Se il problema del governo del Paese a colpi di decreti legge è fenomeno ben conosciuto e praticato dagli esecutivi di ogni colore, è vero dunque che ci troviamo, dopo il Covid, in una fase di accelerazione che dovrebbe suscitare qualche perplessità, posto che a rimetterci è il ruolo del potere legislativo, ovvero del Parlamento, posto al centro, dalla nostra Carta Costituzionale, del sistema di produzione delle leggi. Ma impossibilitato sempre di più a svolgere il ruolo a cui è chiamato. Tant’è vero che, fra i fenomeni spia di questa situazione, sempre citando la ricerca di Open Polis, emerge un altro punto che potrebbe presentare qualche inquietudine.

Posto che fra la deliberazione in Consiglio dei Ministri di un decreto legge e la sua pubblicazione in Gazzetta Ufficiale, ovvero la sua entrata in vigore, c’è un intervallo fisiologico di alcuni giorni, alcuni decreti legge hanno visto l’intervallo dilatarsi fino alla punta massima di 18 giorni per il decreto milleproroghe del 2025 ( 16 giorni il decreto 44/2023 per il rafforzamento della capacità amministrativa e15 giorni quello per la realizzazione del ponte sullo stretto di Messina . I decreti che hanno visto un intervallo di oltre 8 giorni fra deliberazione e pubblicazione in GU sono stati 18 complessivamente, dati di Open Polis). Un falso problema, si sarebbe tentati di pensare, visto che al limite potrebbe solo suggerire che i requisiti costituzionali di necessità e urgenza non fossero poi così stringenti.

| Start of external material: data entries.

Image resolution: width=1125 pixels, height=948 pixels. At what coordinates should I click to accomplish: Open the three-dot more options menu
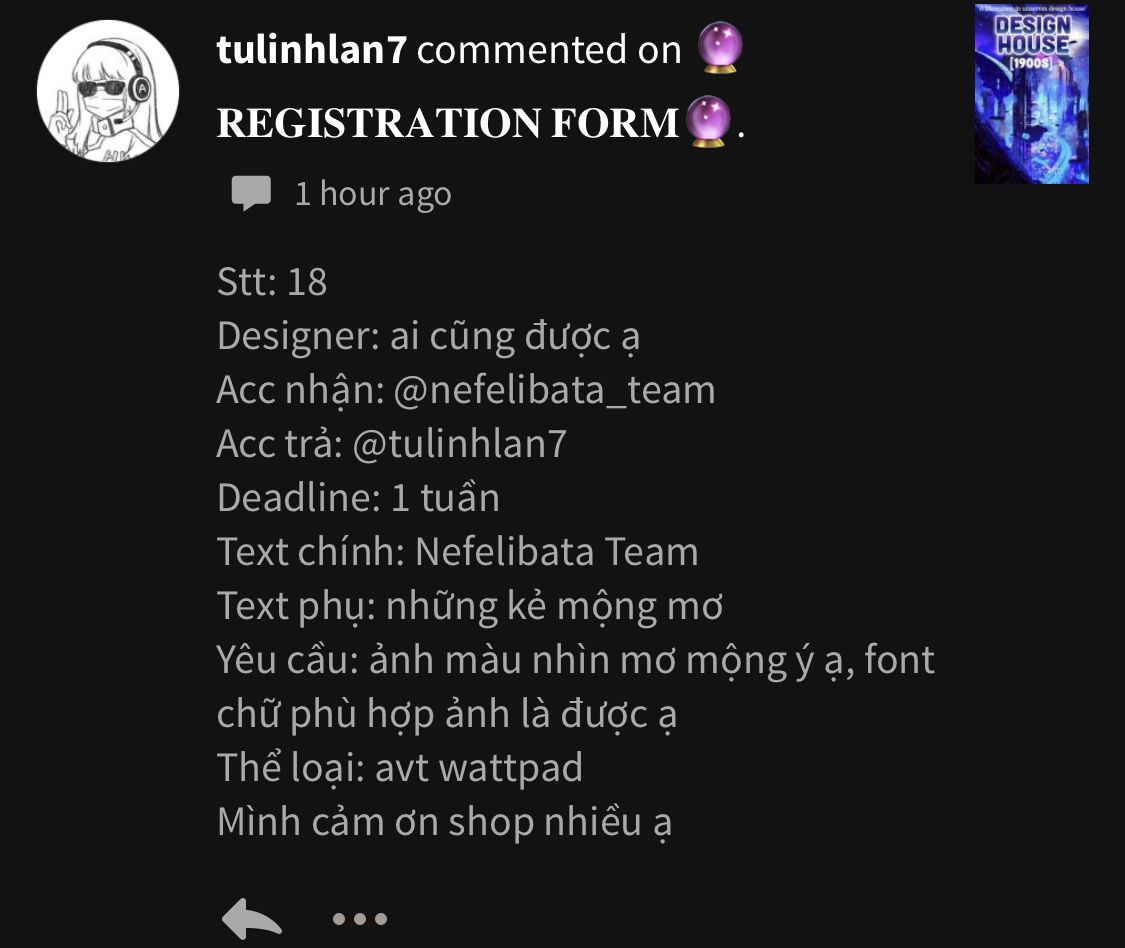pyautogui.click(x=360, y=919)
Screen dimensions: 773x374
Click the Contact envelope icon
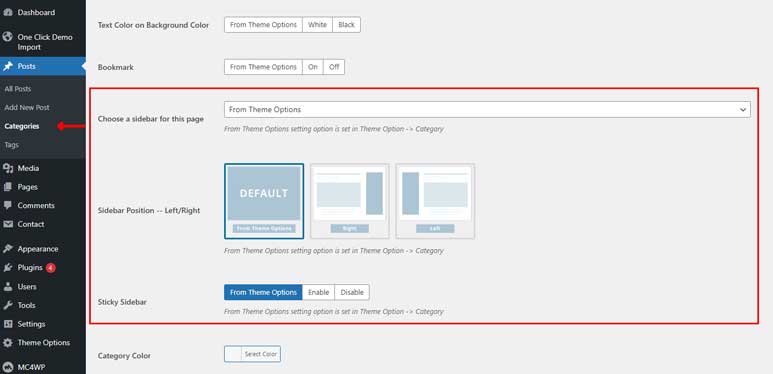[7, 224]
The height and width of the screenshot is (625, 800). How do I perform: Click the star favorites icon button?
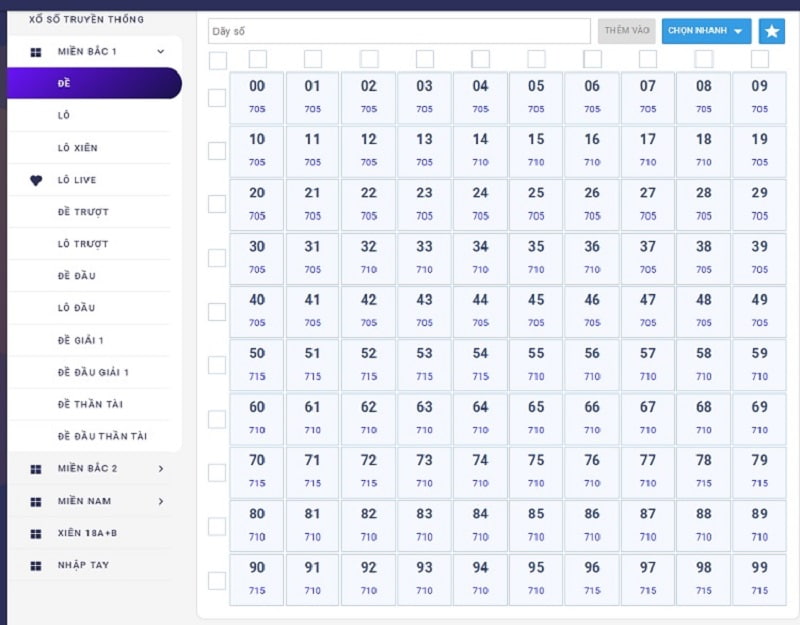point(771,31)
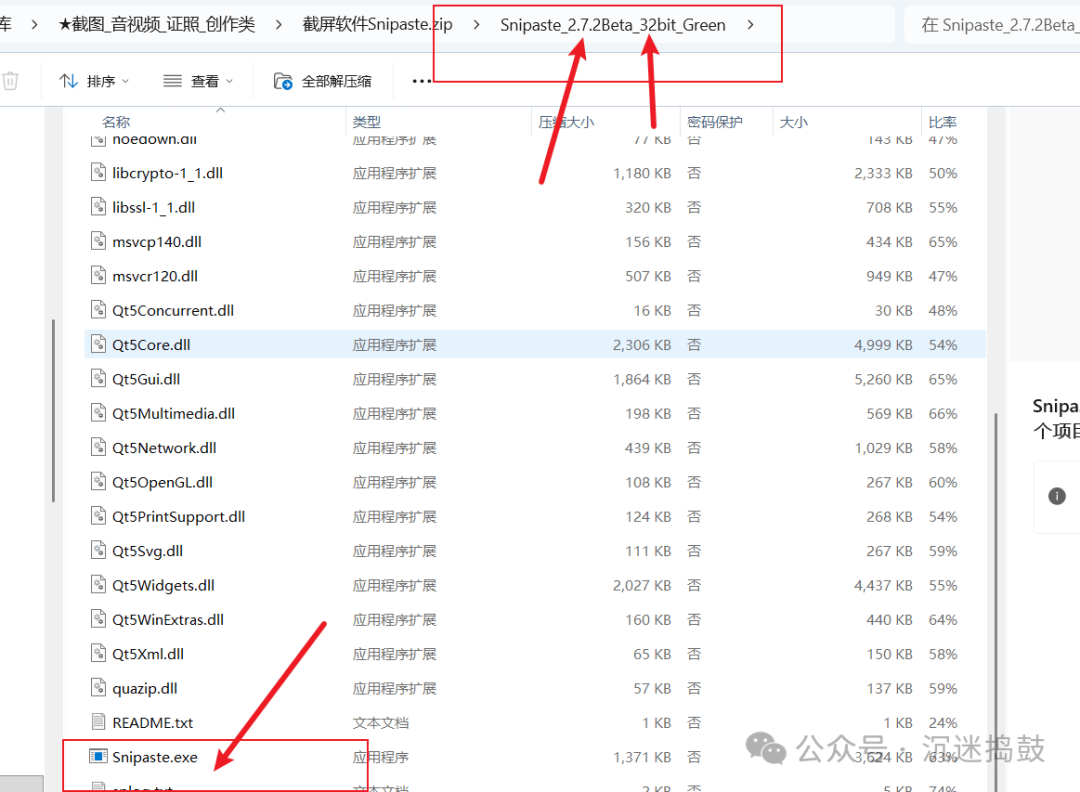Click the Snipaste.exe application icon
Image resolution: width=1080 pixels, height=792 pixels.
pyautogui.click(x=98, y=757)
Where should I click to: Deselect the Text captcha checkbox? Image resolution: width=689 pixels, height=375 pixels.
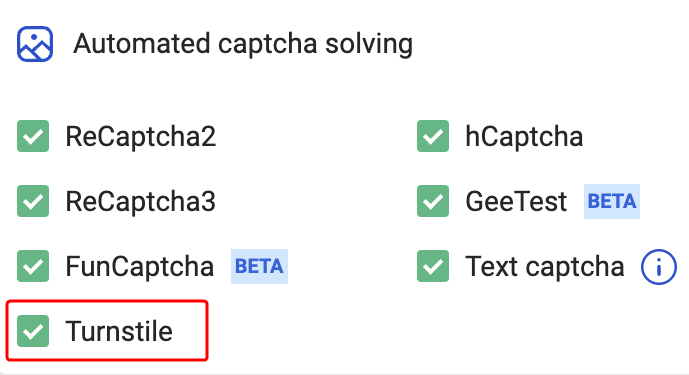click(433, 266)
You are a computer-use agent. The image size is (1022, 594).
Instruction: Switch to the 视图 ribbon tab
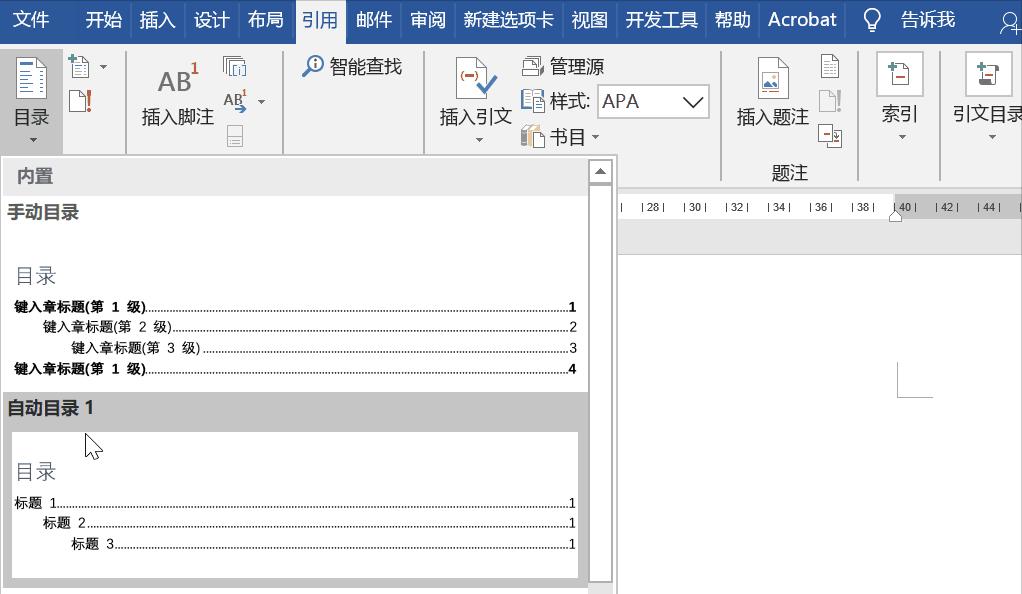[x=589, y=19]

Ma c’è qualcosa di più sottile. Infatti, nel tempo che intercorre fra la deliberazione del decreto e la sua pubblicazione, il governo può tornare sul testo e cambiarlo ancora. Resta da capire chi può farlo, come può farlo e fino a che punto può farlo; e soprattutto dove diavolo sa finita la prima delle regole della democrazia, ovvero la trasparenza.